Victoria's justice system is broken and favours perpetrators over victims, say the devastated families of four police killed on Melbourne's Eastern Freeway.
While a Sydney-based transport executive was jailed for reckless workplace behaviour leading up to the April 2020 crash, the Melbourne man who allowed the truckie to drive while high on drugs avoided prison on Wednesday.
"Victoria doesn't have a justice system, it has a legal system where outcomes seem pre-determined, where the guilty have all the rights and the victims have none," Constable Josh Prestney's father Andrew said outside court.
Connect Logistics supervisor Simiona Tuteru, 52, was sentenced to 200 hours community work and walked free from court almost four years after he allowed Mohinder Singh to get behind the wheel.
After a sleepless night, Singh arrived at the company's Lyndhurst depot and asked Tuteru to break a witch's curse on him, since his boss was a church pastor.
He was high on methamphetamine and having visions.
The supervisor walked with Singh to his car and searched for items a witch might leave behind, including hair and voodoo dolls.
Tuteru placed his hands on Singh's head and said "in Jesus' name, I cast a spell out of you", before asking him to drive a truckload to Thomastown.
Singh fell asleep at the wheel as he drove the truck down the Eastern Freeway.
It veered into the emergency lane and hit three cars, including two police vehicles that had pulled over Porsche driver Richard Pusey.
Const Prestney, Leading Senior Constable Lynette Taylor, Senior Constable Kevin King and Constable Glen Humphris were all killed.
Tuteru was initially charged with four counts of manslaughter but they were dropped before he faced trial in favour of heavy vehicle offences.
Former Supreme Court justice Lex Lasry then put a permanent stay on the case as he claimed the court process had been used oppressively by prosecutors, which was successfully appealed by the Director of Public Prosecutions.
Justice James Elliott cited the delays as one factor in handing Tuteru a three-year community corrections order.
He said the prosecution had filed five different indictments against Tuteru since August 2020 and the drawn-out process could not be described as "optimal or efficient".
He found Singh, who had his prison term reduced to give evidence against Tuteru, was a very unreliable witness and noted prosecutors were not calling for him to be jailed.
Justice Elliott acknowledged the "devastating, life-changing and irreversible" impact the "utterly tragic" crash had on the victims' families.
However, his job was not to sentence Tuteru for their deaths but for exposing them to risk of death or serious injury.
Outside court, Mr Prestney, his wife Belinda, and Sen Const Taylor's husband Stuart Shulz spoke of their "anger, dismay, disillusionment and disappointment".

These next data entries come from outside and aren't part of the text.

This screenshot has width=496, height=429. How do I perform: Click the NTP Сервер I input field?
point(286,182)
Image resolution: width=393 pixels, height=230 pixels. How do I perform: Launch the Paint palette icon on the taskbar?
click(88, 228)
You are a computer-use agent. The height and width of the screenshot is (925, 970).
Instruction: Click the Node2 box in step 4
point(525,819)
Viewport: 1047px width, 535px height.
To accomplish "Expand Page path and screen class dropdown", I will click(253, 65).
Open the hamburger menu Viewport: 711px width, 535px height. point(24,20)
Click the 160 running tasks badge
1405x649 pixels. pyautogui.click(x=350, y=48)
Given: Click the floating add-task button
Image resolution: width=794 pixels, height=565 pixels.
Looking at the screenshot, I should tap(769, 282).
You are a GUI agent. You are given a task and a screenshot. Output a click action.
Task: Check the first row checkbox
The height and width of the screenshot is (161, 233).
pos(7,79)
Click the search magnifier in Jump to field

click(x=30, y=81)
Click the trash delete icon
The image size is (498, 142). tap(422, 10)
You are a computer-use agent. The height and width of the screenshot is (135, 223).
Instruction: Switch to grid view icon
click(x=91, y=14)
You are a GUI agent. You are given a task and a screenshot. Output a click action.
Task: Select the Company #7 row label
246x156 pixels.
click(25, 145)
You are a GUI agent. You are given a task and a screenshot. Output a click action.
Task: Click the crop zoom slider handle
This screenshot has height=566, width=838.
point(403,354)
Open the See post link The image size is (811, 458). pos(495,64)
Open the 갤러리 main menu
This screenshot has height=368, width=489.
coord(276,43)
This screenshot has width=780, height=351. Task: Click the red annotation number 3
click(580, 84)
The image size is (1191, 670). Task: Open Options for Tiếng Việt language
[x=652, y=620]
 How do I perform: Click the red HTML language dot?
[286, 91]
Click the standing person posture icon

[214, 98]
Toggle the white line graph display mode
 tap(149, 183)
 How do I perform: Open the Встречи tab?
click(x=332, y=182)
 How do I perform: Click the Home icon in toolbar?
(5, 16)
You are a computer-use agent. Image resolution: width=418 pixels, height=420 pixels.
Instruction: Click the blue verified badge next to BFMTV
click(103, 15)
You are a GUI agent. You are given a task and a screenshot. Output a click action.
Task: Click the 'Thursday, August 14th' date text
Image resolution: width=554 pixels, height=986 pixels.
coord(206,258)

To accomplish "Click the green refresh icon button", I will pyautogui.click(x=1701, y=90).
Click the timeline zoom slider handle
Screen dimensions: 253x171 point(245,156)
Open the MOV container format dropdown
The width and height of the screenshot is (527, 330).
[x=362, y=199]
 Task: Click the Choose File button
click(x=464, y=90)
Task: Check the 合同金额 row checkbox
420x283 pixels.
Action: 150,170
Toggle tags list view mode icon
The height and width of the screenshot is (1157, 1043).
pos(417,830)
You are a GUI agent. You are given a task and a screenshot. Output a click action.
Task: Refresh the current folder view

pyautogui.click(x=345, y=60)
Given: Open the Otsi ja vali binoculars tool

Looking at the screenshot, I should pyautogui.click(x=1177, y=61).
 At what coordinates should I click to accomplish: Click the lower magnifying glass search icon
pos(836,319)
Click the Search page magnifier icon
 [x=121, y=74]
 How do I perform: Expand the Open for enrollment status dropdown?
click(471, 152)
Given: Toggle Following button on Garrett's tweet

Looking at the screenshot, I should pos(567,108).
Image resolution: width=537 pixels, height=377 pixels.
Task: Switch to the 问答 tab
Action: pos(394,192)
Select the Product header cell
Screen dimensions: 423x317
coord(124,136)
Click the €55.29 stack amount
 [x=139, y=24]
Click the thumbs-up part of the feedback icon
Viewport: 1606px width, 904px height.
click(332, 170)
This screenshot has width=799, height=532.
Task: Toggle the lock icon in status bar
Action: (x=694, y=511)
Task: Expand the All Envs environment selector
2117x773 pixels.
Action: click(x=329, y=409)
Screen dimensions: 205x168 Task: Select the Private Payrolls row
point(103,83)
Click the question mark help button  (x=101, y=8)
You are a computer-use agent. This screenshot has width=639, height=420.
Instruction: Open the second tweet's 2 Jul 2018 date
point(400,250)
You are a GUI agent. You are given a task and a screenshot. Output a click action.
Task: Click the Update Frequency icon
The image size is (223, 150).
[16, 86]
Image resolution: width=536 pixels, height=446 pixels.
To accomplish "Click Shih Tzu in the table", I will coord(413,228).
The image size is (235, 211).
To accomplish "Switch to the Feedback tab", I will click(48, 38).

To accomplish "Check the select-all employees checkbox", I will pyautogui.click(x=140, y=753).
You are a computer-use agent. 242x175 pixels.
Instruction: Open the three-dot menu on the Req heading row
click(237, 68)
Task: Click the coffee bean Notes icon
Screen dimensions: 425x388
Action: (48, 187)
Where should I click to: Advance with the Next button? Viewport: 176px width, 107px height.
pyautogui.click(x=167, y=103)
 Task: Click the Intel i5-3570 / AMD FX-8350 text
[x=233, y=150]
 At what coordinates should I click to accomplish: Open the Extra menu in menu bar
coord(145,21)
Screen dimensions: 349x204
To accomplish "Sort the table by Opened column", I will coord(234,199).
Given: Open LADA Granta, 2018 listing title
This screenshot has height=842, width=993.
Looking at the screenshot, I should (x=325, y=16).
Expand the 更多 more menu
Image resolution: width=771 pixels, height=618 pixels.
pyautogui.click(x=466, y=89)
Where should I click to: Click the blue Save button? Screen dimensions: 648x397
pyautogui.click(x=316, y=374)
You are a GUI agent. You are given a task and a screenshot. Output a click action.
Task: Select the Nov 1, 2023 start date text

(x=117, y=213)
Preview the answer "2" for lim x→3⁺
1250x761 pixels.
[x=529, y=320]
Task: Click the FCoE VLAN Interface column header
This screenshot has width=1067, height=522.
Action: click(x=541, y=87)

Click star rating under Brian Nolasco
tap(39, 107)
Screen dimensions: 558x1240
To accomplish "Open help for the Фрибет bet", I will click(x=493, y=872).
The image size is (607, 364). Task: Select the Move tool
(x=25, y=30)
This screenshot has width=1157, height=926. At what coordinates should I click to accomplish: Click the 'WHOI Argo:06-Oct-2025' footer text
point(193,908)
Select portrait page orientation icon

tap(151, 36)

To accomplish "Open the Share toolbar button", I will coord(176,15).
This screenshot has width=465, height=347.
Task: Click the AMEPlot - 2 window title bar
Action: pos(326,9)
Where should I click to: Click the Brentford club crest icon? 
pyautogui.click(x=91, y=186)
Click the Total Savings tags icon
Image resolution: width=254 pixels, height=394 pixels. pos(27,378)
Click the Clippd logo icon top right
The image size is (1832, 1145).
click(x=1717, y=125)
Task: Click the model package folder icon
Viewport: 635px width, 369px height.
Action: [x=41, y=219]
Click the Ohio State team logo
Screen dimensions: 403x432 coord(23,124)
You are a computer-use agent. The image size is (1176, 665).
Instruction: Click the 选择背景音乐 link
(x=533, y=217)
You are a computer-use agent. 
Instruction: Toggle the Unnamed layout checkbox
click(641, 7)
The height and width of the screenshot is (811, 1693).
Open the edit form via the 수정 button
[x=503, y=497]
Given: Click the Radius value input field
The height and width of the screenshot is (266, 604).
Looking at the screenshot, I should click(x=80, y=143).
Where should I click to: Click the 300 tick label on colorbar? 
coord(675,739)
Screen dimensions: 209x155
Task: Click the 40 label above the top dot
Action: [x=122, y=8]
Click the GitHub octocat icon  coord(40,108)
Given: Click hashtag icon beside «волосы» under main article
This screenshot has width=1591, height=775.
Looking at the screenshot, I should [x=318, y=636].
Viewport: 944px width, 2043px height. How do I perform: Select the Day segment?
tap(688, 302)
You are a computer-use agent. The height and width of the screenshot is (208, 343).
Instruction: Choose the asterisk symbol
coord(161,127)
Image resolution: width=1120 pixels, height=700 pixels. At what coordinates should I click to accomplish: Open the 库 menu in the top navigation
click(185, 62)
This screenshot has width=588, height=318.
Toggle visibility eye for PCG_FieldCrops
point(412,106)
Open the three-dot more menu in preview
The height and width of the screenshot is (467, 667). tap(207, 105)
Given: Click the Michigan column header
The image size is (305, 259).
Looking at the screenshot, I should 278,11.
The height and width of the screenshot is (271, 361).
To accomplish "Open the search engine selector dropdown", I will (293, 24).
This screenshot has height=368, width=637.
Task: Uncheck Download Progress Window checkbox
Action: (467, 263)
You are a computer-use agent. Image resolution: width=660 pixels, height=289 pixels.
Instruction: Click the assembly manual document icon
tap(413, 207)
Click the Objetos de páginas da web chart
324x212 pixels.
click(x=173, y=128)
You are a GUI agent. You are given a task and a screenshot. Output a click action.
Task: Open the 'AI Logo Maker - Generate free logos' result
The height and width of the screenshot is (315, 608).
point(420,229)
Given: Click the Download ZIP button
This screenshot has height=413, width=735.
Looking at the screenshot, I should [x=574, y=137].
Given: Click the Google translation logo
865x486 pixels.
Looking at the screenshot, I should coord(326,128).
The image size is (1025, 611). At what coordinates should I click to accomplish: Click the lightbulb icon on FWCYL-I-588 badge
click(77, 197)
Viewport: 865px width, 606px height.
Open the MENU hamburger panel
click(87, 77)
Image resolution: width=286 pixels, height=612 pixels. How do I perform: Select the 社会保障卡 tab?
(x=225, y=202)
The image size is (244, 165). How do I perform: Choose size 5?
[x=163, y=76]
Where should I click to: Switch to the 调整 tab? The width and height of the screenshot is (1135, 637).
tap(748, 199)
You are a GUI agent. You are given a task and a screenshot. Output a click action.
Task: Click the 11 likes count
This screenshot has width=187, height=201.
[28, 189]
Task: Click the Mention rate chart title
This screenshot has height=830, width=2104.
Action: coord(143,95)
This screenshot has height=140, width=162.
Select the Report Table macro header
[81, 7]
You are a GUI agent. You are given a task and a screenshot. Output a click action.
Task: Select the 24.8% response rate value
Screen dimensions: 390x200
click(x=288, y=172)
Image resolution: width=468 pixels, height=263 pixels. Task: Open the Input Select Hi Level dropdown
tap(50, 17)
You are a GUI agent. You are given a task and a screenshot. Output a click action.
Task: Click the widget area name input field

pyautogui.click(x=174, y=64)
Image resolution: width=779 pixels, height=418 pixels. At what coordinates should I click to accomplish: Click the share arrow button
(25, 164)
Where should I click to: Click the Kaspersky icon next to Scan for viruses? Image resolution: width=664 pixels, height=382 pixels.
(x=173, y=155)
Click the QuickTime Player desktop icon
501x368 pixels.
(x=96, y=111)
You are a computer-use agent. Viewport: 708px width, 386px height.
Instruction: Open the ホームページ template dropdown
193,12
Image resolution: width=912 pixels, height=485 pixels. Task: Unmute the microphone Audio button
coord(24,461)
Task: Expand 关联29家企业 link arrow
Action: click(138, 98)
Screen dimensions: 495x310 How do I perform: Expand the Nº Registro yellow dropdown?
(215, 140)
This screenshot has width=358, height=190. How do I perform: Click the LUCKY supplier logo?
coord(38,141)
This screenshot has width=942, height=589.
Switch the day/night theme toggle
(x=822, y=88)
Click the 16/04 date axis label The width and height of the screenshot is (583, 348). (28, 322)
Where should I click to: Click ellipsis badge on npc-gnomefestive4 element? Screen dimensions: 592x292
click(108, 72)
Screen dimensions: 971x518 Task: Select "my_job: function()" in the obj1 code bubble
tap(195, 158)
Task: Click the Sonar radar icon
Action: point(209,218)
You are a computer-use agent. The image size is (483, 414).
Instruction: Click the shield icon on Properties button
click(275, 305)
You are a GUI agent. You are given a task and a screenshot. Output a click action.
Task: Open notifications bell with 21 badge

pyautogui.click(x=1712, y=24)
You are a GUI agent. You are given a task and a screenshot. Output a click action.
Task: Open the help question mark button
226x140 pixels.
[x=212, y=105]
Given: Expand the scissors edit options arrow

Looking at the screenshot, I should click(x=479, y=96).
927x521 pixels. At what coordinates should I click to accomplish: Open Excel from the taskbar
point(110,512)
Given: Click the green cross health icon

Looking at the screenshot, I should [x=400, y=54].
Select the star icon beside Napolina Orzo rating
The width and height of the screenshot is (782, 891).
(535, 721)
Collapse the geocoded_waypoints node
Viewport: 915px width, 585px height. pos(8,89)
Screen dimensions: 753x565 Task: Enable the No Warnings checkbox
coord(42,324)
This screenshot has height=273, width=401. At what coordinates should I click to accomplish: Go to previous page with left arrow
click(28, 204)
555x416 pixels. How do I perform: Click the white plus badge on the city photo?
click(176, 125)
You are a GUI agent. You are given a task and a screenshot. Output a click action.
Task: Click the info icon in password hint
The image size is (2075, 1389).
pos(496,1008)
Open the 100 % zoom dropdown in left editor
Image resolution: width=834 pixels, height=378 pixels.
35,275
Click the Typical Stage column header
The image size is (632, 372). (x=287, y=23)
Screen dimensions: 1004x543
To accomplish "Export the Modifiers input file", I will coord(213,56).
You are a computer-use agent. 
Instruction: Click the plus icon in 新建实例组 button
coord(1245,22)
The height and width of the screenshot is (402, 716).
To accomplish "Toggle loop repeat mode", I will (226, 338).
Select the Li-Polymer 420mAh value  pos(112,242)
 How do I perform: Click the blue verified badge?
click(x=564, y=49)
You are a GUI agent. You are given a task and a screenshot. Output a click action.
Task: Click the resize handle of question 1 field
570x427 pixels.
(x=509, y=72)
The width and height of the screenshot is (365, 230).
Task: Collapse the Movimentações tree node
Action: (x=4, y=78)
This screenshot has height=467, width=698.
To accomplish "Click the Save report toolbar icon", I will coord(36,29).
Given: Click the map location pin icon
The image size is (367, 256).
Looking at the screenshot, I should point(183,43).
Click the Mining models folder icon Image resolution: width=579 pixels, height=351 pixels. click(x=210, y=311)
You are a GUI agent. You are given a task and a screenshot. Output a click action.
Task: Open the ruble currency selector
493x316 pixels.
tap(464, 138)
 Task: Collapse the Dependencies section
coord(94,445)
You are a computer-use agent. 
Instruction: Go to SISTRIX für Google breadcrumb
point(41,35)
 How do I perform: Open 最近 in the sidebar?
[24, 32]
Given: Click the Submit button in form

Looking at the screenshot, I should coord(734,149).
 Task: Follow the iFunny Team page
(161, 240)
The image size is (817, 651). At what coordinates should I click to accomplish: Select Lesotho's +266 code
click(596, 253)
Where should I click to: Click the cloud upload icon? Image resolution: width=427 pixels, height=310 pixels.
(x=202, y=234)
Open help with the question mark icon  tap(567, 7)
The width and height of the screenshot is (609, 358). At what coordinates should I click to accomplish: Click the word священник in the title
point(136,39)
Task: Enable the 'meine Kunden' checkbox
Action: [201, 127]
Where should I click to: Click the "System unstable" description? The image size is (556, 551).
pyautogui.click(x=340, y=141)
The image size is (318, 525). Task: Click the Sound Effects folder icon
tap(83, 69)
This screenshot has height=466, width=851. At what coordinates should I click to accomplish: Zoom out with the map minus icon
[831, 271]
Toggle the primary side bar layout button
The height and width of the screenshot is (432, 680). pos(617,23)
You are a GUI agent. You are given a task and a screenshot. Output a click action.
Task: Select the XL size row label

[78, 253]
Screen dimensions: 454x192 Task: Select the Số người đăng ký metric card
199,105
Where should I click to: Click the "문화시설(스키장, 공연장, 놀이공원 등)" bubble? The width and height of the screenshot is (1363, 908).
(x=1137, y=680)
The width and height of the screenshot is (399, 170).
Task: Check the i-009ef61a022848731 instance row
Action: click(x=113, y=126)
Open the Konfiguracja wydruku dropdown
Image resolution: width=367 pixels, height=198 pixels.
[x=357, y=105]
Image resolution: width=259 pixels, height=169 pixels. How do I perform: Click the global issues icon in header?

"How is it that the national manager of this trucking company, who was nearly 900km away in Sydney, can get three years' jail but the supervisor, who was right on the spot and could have avoided this tragedy, walks away with just a slap on the wrist," Mr Prestney said.
"Our son and his colleagues deserve better but unfortunately this is Victoria where the system is totally broken."
Mrs Prestney said the justice system needed to become more centred around victims.
"We get to read a victim impact statement but it does not take into account the fact this man's actions - or lack thereof - to do his job properly, resulted in the deaths of four people," she said.
"This shows complete contempt for the Victorian public who use the roads."
The judge said Tuteru and his wife pray every day for the families but Mr Prestney said they never received an apology from him or the trucking company.
Singh is serving an 18-and-a-half-year term reduced from 22 years on appeal, while Connect executive Cris Large was jailed by a NSW court for up to three years in January.